== What you are asked to do ==
Reproduce the stretch of the article on apologizing to unhappy clients on review sites from "Owning your online" through "stayed online. Ouch.", word for word.

** Opening Quoted passage block **

Sometimes it’s just better to apologize to unhappy clients on online review sites
BY Zach Zavoral
Published in the July/August 2014 issue
Last issue, we looked at the fact your business could have a Facebook page without even knowing it. Let’s talk now about other ways customers talk behind your back — and what you can do about it.
Owning your online reputation takes guts. Honestly, you might not be able to handle it. But the reality is, you’re the only one who can.
To improve your online reputation, you must actually confront angry patients. Why? On Yelp, Angie’s List, Healthgrades and Google, only the patient can remove a negative review. You can’t do it. Yelp won’t do it (not even if you pay them). And legal precedent favors the patient: Wong v. Jing — a 2009 case involving a pediatric dentist suing an upset patient for a negative review on Yelp — cost the practitioner $81,000 in fines and the negative review stayed online. Ouch.

** Closing Quoted passage block **
** Opening Extracted records block **

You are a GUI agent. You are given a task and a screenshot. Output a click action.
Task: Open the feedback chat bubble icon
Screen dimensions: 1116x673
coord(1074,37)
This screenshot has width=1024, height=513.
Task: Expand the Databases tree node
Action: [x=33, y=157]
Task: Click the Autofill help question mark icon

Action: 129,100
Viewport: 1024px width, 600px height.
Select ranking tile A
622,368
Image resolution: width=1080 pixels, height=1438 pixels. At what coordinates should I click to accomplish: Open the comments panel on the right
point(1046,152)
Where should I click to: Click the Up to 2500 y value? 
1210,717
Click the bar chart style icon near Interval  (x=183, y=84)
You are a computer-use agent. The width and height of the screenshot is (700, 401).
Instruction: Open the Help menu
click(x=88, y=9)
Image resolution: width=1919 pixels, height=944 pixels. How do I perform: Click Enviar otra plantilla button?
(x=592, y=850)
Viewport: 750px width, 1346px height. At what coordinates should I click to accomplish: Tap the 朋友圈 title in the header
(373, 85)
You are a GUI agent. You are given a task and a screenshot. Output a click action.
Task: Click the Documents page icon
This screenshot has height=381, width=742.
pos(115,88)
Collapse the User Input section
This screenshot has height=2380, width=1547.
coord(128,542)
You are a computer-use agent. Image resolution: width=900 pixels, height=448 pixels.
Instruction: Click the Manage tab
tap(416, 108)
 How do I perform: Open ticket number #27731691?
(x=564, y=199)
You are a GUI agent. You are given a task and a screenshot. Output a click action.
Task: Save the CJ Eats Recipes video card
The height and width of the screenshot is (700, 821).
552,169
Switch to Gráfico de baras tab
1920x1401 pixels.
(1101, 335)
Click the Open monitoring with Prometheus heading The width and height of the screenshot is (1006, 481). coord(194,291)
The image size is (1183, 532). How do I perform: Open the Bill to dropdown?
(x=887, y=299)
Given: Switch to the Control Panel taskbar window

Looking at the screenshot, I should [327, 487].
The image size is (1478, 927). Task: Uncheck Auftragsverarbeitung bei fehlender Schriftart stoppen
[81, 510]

** Closing Extracted records block **

== Output below ==
Owning your online reputation takes guts. Honestly, you might not be able to handle it. But the reality is, you’re the only one who can.
To improve your online reputation, you must actually confront angry patients. Why? On Yelp, Angie’s List, Healthgrades and Google, only the patient can remove a negative review. You can’t do it. Yelp won’t do it (not even if you pay them). And legal precedent favors the patient: Wong v. Jing — a 2009 case involving a pediatric dentist suing an upset patient for a negative review on Yelp — cost the practitioner $81,000 in fines and the negative review stayed online. Ouch.